Today, 7th of May is the D-day for voters and parties across the United Kingdom. People will be trooping to cast their votes in an election that is confusing with the prospect that whoever wins will not have an absolute majority.

Labour, the Conservatives, UK independence party, the Liberal Democrats and the Scottish nationalists are all making last gasp efforts to woo voters to their corner. In this tight and unpredictable election, every vote cast will count. Whilst political operatives and candidates representing the parties have been pounding the streets, a certain form of myopia has set in-the myopia of voter indifference and general dissatisfaction with politics even at this 11th hour, with barely a few hours before voters go to the polls.
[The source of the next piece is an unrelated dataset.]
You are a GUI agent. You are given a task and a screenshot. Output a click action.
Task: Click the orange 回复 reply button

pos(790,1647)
The final outcome may well hinge on those undecided voters and they are in their multitudes, a constituency that has detached itself from politics and remain as an apathetic erstwhile fence-sitters. Watching the BBC's Evan Davis on Newsnight last night brought the state of affairs closer to home. There is a general disillusionment with politics in the UK, with main parties for example Labour and the Conservatives increasingly having to append themselves to parties that would have been hitherto considered as fringe parties like the SNP and UKIP.

Leafing through the UK press today, I came across countless articles that discussed the possibility of a hung parliament with the Times Newspaper raising an even more eerie outcome.
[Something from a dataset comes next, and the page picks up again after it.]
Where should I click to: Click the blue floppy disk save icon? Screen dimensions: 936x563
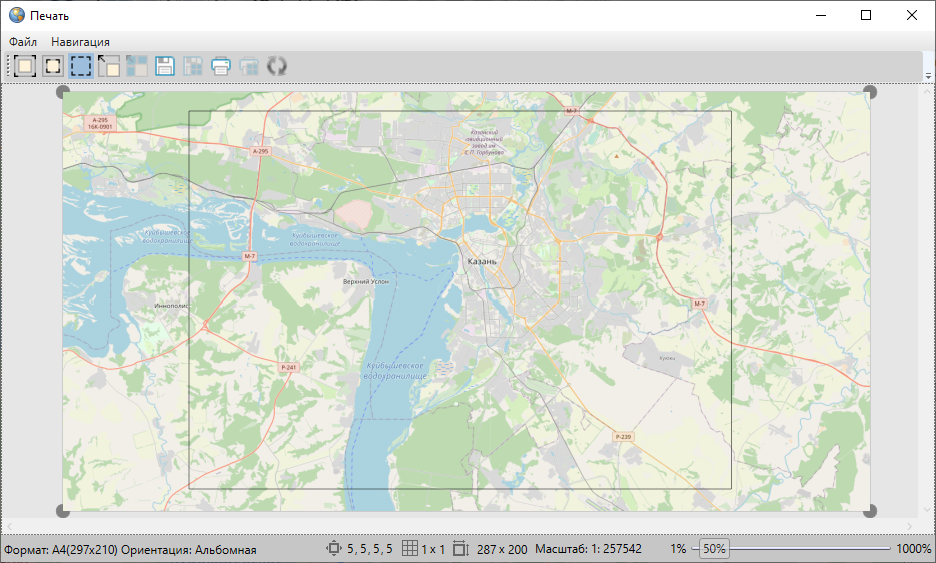[165, 67]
According to the Times, Liberal Democrats Nick Clegg made an impassioned plea to voters ahead of the elections, asking them to vote for the Liberal Democrats to avoid the excruciating experience of having to undergo another pointless general elections in six months. His logic was, there would be no clear winner in the elections with an outright majority leading to a feeble government that could collapse like a pack of cards in a few month's time.

He argued that the Liberal Democrats could be relied upon to unlock the political logjam rather than giving the carte blanche to fringe parties like UKIP to promulgate or at least take part in the decision making process that would affect each voter in the UK. He was sanctimonious in his aversion that the Liberal Democrats were the only party who put the interest of the country first before everything else.
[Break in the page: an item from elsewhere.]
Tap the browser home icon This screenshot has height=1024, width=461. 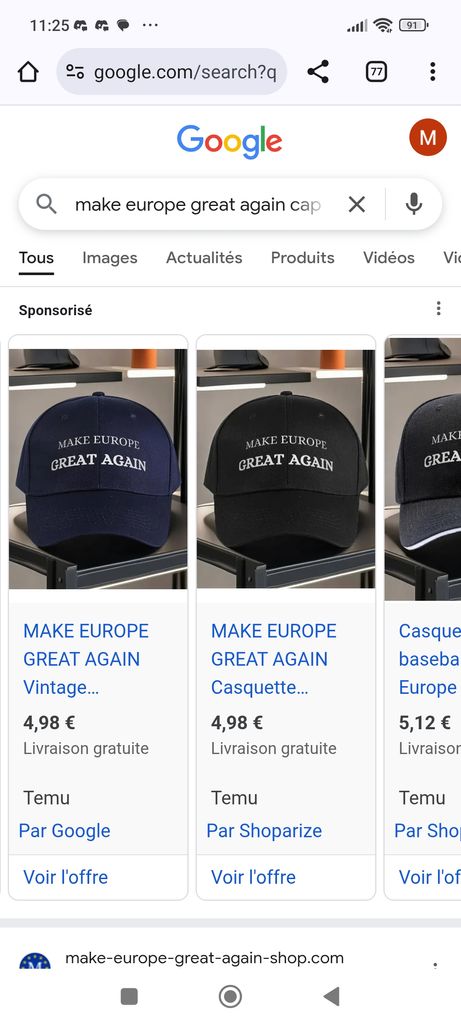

In this elections, no one is sitting pretty, they are all squirming in their chairs dealing with different outcomes and hair raising scenarios with increasing number of voters finding it particularly hard to settle on a particular party, let alone a specific candidate.

The barrage of advertisements by different parties on TV and the increasingly muddled information have added to the frustrations of the average voter. The political system is having a series of serious jolts and tremors and is being shaken to the core. We may have to leave like the Japanese for the foreseeable future with potentially two or three different prime ministers in four years, after all who knows what will be the outcome of this calamitous elections?

Which way the political pendulum will swing tomorrow?